HALL OF SILENT CREATURES  · FRAME 5 OF 8

The Passenger Pigeon

Ectopistes migratorius

From billions to none within a single lifetime.

The Passenger Pigeon
John James Audubon, Wikimedia Commons (Public domain)  · source
EXISTED
Until 1914
WHERE
North America
LOST
1 September 1914
CAUSE OF LOSS
Industrial-scale hunting and the felling of its nesting forests

The passenger pigeon was once the most abundant bird on the planet, perhaps three to five billion of them in North America. Migrating flocks took days to pass overhead and darkened the sky from horizon to horizon; their roosts broke the limbs of trees under sheer weight of number. It seemed inconceivable that they could ever be diminished, let alone ended.

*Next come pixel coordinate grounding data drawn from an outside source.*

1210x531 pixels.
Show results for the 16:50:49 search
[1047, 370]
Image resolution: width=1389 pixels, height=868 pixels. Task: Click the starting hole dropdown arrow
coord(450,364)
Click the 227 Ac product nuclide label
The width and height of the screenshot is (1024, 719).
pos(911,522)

Commercial hunting on an industrial scale, shipped by the railcar-load to city markets, together with the clearing of the great nesting forests, brought them down with astonishing speed. The species that had numbered in the billions was, within a few decades, reduced to one captive bird named Martha. When she died in 1914, an entire river of life that had flowed for millennia simply stopped.

THE LAST

Martha, the last passenger pigeon, died at the Cincinnati Zoo at about 1 p.m. on 1 September 1914, roughly twenty-nine years old. She had never been alone in the wild; she died having outlived her entire species.